Dall’indagine è emerso un forte impatto sociale della malattia, infatti il 35% del campione di donne ha riferito cambiamenti nelle relazioni a causa di essa; molte si sono sentite trattate con compassione o isolate e molte hanno provato sintomi di ansia riguardo al giudizio e preoccupazioni legate alla malattia cronica o oncologica.

L’Ingegnere Tina Pasciuto del Dipartimento Scienze della Vita e Sanità Pubblica, Sezione di Igiene dell’Università Cattolica del Sacro Cuore e Research core facility Data Colection GSTeP Fondazione Policlinico Universitario A. Gemelli IRCCS, che ha curato l’analisi dei dati, ha evidenziato che “tra i fattori di rischio del disagio psicologico e sociale vi sono senz’altro il soffrire di una patologia oncologica e cronica, l’avere difficoltà economiche e l’aver subito violenza. In particolare il rischio di disagio per le pazienti oncologiche è quasi 4 volte maggiore rispetto alle pazienti sane”.

Mentre per quanto riguarda la violenza subita dal 33% delle donne intervistate, soffrire di patologia ginecologica benigna, avere difficoltà economiche, essere in una situazione di insicurezza alimentare, ovvero non aver avuto i soldi per l’acquisto di cibo e/o di cibo nutrizionalmente bilanciato almeno una volta negli ultimi 12 mesi, sono stati identificati come fattori di rischio principali per la violenza. Anche fare uso di alcol rappresenta un fattore fortemente impattante, ma in questo caso c’è da chiedersi se l’uso di alcol sia una causa o effetto dell’aver subito violenza.

In generale, l'indagine ha evidenziato che tra tutti, la difficoltà economica aumenta il rischio sia di avere sia disagio psicologico e sociale (quasi 4 volte maggiore), sia di subire violenza (più del 70% maggiore) nonché di soffrire di insicurezza alimentare (6 volte maggiore), ma ha anche messo in luce la stretta correlazione tra patologie ginecologiche, disagio psicologico e sociale e violenza, sottolineando l'importanza di fornire un sostegno psicologico e sociale alle donne affette da tali condizioni.

Questi risultati, dichiara la dottoressa Drieda Zaçe, ricercatrice presso il Dipartimento Scienze della Vita e Sanità Pubblica, Sezione di Igiene - Centro Ricerca e Studi sulla Salute Procreativa di Università Cattolica, campus di Roma, “possono costituire un importante passo avanti verso cure più informate e personalizzate, migliorando l'accesso ai servizi sanitari e ottimizzando la pratica clinica per le donne affette da patologie ginecologiche”.

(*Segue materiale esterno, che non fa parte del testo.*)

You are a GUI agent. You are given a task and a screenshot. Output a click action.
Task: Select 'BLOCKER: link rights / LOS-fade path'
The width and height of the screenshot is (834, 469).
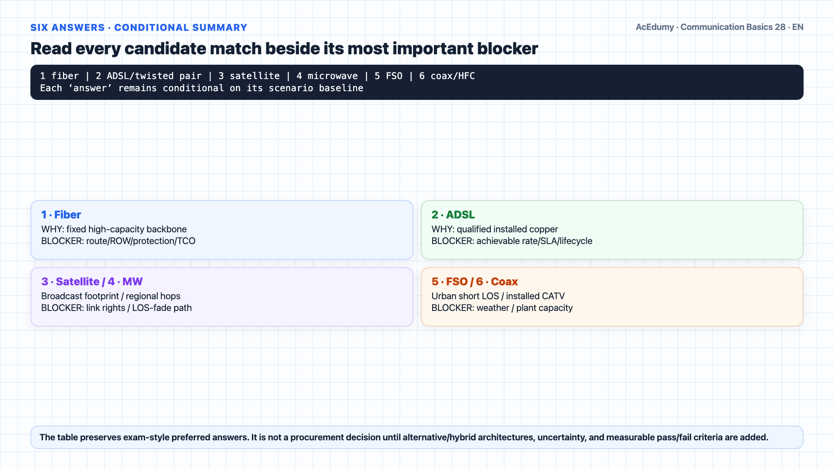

Conclude la dottoressa Lidia Borzì, Presidente ACLI di Roma, sottolineando “l’importanza di questi dati, anche per favorire l’integrazione socio-sanitaria attraverso misure di welfare sartoriali capaci di coinvolgere tutti gli stakeholders della comunità per offrire risposte in grado di curare la persona con un approccio olistico”.